** Data entries **
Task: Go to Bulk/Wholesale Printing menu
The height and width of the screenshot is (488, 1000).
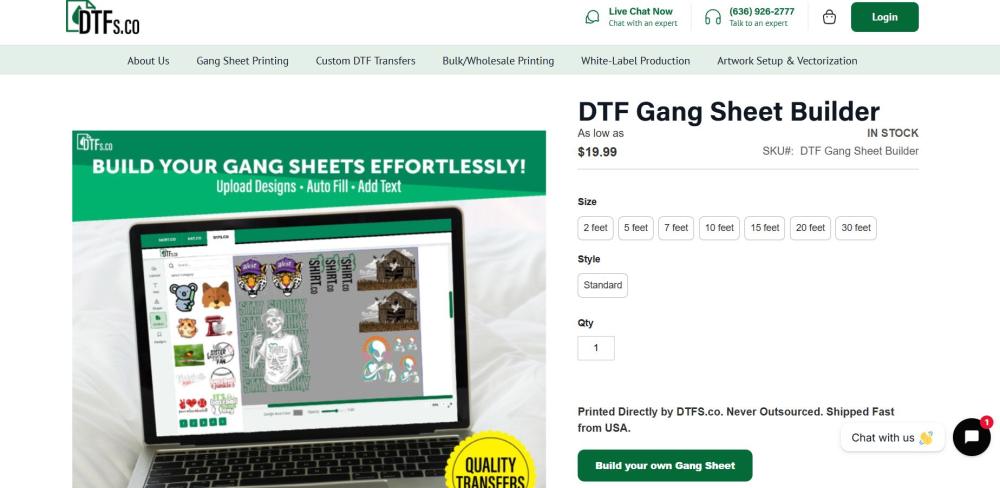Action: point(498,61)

==

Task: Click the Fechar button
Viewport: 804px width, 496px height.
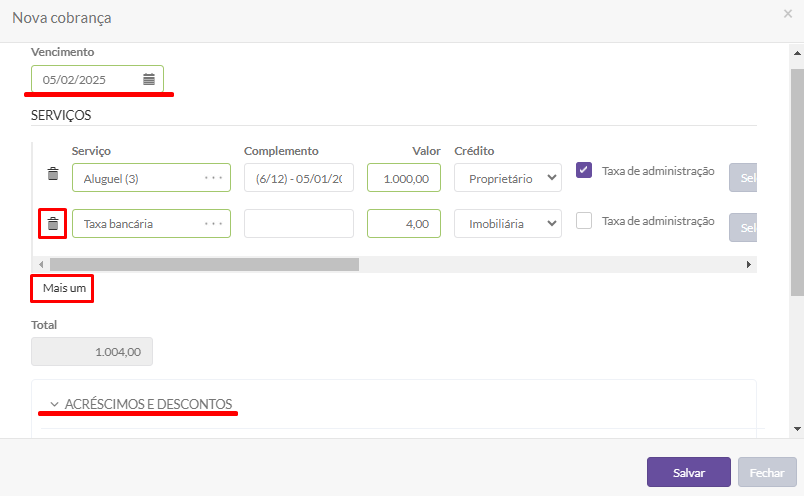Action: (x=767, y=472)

* * *

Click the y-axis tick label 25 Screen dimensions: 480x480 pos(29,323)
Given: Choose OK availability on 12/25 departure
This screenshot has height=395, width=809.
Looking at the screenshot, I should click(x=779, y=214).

** Task to complete **
Present the lines from the one containing "Click the y-axis" through the one containing "Looking at the" as a Markdown table with the columns Number and Line, one row per line and no rows for blank lines.

** Exercise answer **
| Number | Line |
|---|---|
| 1 | Click the y-axis tick label 25 Screen dimensions: 480x480 pos(29,323) |
| 2 | Given: Choose OK availability on 12/25 departure |
| 3 | This screenshot has height=395, width=809. |
| 4 | Looking at the screenshot, I should click(x=779, y=214). |